Previous studies have demonstrated that the risk of retear increases with increasing ML tear size.26,31,36 In this study, the ML tear size of patients with early-period retear was significantly larger than that of patients with late-period retear. However, according to the subgroup analysis based on the cutoff value of the ML tear size, current smoking had an effect on late-period retears along with uncontrolled DM, especially in patients with a small tear size (group A). In particular, the effect of smoking on late-period retears according to ML tear size was significantly higher in group A than that in group B. Based on the results of this study, it can be inferred that even in patients with a small ML tear size, the risk of late-period retear may increase due to current smoking and uncontrolled DM. In the case of uncontrolled DM, no significant interaction was observed between groups A and B, which is considered to be because of the small number of patients in group B; this should be investigated in further studies.
Limitations
This study had several limitations. First, because this study was designed retrospectively, serial MRI evaluations could not be performed to confirm whether retear occurred after 2 years. Therefore, it may be difficult to determine whether retear occurred in the late period or before the 2-year period and symptoms only developed later. A prospective study evaluating retear through MRI at multiple time points is needed in the future. Second, patient demographic data (diabetes control, smoking status, etc) that may have changed during the follow-up period were not reflected in the analysis. Third, although the sample size was small, the number of patients with late-period retears was lower than that with early-period retears; and the number of patients in group B was insufficient, which may result in a type II error. Further studies should be conducted with a large number of patients in the group with a large ML tear size (group B). Fourth, as no previously reported cutoff value for ML tear size was present, we used the ROC curve to establish the cutoff value. As this cutoff value was determined based on the data of the current study, it may differ from the value used in the clinical field. Fifth, as this study compared retears that occurred in the early period within 6 months and the late period (after 2 years), only relevant patients were selected and analyzed. The results of patients with retears between 6 months and 2 years need to be further investigated.
Conclusion
Although the incidence was lower than that in the early period after RCR, retears also occurred >2 years after RCR. Compared with early-period retears, DM was significantly associated with late-period retears. In addition, in the presence of a small-sized ML tear, the risk of late-period retear was high among patients who were current smokers and those with uncontrolled DM.
Footnotes
Appendix
Final revision submitted July 17, 2025; accepted August 1, 2025.

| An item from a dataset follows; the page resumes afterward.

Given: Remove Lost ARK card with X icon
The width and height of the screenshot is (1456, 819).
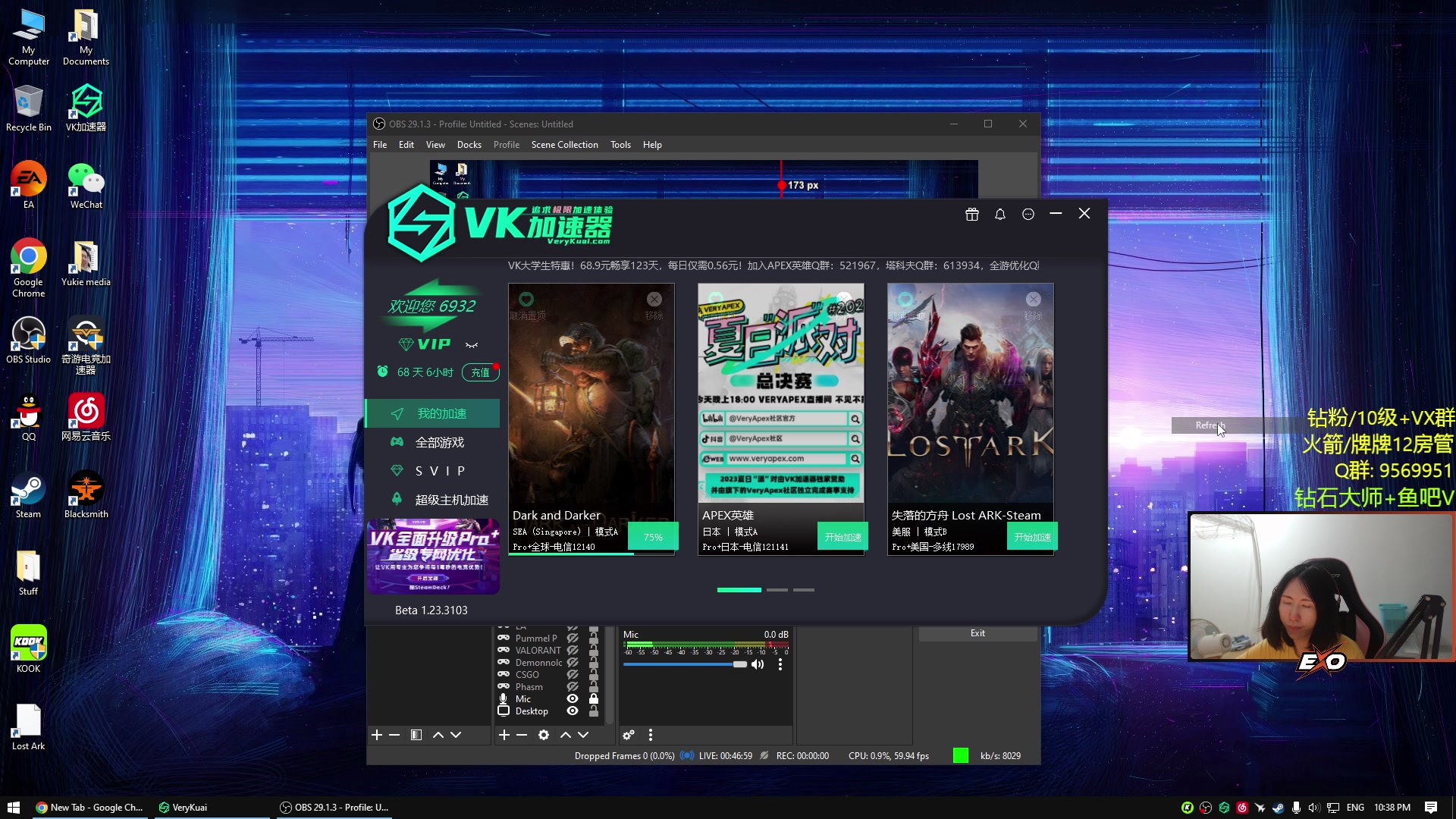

The authors declared that there are no conflicts of interest in the authorship and publication of this contribution. AOSSM checks author disclosures against the Open Payments Database (OPD). AOSSM has not conducted an independent investigation on the OPD and disclaims any liability or responsibility relating thereto.
Ethical approval for this study was obtained from Kyung Hee University Hospital at Gangdong (KHNMC 2024-02-025).